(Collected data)
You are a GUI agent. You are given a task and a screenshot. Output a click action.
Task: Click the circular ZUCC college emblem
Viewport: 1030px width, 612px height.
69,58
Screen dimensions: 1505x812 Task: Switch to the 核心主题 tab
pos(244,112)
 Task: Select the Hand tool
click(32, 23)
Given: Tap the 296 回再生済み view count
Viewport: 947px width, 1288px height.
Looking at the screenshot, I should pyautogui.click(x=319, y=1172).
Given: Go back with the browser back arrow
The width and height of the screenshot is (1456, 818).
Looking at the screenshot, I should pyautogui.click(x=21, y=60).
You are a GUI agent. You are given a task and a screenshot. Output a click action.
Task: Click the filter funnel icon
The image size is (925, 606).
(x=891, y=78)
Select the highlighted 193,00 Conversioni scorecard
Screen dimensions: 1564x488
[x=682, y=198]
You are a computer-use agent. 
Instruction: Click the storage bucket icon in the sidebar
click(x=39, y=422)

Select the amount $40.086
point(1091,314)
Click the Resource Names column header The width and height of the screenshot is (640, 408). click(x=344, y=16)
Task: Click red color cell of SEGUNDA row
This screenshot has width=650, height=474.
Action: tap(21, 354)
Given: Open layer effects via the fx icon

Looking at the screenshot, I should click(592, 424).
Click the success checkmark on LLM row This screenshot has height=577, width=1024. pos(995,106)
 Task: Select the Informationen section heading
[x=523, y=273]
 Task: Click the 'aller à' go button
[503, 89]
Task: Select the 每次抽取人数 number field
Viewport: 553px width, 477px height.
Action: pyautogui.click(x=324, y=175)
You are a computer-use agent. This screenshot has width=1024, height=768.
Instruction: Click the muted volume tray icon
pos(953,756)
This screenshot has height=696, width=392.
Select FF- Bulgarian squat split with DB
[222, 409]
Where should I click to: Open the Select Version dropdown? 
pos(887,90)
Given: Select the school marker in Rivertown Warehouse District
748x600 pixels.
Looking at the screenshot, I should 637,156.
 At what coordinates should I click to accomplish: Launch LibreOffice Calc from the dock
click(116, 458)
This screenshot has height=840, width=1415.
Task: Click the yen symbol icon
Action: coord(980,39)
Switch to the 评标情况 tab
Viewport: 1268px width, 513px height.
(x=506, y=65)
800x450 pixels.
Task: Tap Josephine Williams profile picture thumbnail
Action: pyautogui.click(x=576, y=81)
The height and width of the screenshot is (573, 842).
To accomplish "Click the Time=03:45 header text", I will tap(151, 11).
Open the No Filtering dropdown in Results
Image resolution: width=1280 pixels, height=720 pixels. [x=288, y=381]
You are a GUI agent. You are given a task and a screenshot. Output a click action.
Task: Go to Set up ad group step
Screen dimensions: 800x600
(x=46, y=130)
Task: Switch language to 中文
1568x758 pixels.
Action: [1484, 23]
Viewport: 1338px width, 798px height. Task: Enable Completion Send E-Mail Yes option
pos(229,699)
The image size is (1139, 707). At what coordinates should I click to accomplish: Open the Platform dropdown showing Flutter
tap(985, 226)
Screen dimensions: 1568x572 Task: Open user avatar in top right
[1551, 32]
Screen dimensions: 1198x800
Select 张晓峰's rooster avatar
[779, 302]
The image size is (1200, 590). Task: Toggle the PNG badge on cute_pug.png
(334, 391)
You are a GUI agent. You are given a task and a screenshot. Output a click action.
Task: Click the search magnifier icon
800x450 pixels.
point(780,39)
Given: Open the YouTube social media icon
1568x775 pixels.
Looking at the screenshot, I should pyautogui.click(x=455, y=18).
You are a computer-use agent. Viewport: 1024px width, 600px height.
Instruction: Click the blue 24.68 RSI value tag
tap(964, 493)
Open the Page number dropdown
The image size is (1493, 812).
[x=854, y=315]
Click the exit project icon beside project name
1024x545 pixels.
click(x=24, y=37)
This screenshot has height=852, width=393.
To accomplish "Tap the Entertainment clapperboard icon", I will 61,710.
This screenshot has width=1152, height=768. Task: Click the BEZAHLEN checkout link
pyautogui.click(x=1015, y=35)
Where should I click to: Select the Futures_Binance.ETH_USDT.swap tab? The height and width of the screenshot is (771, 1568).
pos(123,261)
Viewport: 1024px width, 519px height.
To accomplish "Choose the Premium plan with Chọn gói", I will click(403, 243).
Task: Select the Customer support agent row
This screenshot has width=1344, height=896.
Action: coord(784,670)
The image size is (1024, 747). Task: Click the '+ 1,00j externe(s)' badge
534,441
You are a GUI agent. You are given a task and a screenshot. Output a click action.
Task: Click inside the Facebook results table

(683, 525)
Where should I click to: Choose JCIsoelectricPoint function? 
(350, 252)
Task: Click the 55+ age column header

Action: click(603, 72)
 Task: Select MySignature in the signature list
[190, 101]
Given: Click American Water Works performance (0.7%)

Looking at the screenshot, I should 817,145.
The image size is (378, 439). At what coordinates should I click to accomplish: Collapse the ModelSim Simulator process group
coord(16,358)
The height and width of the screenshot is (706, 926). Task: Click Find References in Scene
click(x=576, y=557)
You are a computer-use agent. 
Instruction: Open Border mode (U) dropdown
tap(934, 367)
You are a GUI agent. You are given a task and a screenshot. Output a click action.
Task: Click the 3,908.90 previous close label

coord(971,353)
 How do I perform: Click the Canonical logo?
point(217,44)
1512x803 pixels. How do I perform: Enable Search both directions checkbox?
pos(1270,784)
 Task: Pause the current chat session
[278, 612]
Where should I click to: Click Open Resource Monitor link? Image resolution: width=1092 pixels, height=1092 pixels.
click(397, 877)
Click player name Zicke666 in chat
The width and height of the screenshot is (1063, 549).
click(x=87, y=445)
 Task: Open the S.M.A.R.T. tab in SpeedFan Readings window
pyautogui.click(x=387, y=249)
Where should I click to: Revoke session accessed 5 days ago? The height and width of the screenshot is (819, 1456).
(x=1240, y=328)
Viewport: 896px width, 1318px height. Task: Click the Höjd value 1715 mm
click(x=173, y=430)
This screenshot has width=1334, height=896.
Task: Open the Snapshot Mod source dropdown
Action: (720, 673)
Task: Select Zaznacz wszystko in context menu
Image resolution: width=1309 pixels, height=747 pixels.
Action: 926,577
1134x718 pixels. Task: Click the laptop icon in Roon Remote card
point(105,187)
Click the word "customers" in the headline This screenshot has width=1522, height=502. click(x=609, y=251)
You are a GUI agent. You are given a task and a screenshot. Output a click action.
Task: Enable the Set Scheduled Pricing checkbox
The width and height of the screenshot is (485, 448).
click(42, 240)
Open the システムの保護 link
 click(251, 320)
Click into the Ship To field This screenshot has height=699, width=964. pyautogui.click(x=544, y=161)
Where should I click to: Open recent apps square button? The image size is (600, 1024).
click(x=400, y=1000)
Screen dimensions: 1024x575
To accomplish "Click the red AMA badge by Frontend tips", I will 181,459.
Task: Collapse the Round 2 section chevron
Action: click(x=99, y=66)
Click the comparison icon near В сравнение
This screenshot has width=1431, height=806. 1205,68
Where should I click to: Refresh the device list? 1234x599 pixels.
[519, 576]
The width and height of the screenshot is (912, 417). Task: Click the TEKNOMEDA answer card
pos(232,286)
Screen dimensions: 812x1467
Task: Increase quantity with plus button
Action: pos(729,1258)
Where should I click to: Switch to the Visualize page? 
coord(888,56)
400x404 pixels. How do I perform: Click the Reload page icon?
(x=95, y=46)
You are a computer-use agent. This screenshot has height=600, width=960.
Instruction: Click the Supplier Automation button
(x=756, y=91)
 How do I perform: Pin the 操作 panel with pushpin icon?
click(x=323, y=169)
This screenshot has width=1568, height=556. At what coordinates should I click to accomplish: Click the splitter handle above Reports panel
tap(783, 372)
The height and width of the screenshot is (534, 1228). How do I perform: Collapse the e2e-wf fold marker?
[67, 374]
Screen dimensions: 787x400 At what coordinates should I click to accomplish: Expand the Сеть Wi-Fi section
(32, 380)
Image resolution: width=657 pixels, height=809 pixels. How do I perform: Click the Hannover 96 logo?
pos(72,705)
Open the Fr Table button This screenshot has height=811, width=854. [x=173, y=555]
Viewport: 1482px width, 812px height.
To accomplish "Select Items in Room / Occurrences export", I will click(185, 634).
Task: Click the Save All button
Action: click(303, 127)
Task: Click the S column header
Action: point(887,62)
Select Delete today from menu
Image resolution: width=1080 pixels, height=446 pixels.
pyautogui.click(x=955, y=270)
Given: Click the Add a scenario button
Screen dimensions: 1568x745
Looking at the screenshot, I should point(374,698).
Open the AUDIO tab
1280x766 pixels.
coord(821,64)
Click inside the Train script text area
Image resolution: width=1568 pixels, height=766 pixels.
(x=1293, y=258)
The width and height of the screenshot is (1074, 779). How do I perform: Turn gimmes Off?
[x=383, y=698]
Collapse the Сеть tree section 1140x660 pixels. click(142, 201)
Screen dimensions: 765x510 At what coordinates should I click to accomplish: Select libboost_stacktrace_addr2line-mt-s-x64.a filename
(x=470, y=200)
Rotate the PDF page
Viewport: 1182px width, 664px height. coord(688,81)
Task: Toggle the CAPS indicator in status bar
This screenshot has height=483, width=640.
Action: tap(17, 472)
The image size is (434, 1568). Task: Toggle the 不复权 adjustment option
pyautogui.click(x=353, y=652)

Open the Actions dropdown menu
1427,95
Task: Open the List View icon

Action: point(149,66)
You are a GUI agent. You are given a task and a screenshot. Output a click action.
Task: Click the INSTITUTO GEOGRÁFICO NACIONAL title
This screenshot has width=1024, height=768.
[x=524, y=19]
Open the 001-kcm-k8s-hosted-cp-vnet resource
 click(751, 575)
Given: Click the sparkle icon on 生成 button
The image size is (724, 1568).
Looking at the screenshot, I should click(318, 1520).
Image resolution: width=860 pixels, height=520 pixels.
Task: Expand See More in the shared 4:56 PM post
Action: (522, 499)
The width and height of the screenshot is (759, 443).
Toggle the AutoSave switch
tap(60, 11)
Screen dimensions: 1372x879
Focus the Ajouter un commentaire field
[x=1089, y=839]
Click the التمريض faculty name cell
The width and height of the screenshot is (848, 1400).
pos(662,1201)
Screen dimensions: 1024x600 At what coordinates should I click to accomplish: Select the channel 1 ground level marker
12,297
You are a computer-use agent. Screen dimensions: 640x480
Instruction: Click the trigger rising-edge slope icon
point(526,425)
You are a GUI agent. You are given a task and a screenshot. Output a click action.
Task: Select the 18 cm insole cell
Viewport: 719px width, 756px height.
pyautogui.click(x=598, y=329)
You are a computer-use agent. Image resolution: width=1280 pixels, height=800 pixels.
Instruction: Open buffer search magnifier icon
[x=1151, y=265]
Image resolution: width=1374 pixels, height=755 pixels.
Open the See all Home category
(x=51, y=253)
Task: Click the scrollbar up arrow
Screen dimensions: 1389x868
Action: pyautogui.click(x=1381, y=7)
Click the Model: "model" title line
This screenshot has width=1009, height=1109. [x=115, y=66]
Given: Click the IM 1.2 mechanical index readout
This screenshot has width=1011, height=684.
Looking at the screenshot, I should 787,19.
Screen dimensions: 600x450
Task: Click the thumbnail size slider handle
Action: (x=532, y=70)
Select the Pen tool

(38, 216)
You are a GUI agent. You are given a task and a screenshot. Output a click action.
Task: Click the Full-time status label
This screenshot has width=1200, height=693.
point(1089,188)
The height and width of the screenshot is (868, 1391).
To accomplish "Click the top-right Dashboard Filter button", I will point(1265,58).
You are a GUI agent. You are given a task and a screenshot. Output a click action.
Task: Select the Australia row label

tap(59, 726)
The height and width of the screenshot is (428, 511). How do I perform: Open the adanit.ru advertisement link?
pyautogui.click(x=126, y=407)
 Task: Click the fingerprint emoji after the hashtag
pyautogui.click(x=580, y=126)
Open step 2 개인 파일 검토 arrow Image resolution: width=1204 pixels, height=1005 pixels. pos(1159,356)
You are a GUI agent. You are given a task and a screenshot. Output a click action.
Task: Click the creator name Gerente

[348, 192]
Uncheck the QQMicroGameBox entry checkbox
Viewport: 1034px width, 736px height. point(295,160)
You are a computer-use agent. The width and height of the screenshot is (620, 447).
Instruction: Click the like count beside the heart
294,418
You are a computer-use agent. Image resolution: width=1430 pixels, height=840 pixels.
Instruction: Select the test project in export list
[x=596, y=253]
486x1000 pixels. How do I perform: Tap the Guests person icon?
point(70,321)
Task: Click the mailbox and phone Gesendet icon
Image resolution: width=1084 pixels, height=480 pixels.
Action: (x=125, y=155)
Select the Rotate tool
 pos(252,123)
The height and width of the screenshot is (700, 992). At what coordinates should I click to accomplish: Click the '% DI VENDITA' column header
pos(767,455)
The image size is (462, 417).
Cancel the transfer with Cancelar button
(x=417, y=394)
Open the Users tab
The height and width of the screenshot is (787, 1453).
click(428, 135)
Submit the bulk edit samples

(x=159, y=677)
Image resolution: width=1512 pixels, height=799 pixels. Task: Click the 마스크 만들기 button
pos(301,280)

Task brief:
For this exercise, repeat exactly the lines of the data above from the one with "Select the amount $40.086" down to the one with "Task: Click red color cell of SEGUNDA row", both end lines included.

Task answer:
Select the amount $40.086
point(1091,314)
Click the Resource Names column header The width and height of the screenshot is (640, 408). click(x=344, y=16)
Task: Click red color cell of SEGUNDA row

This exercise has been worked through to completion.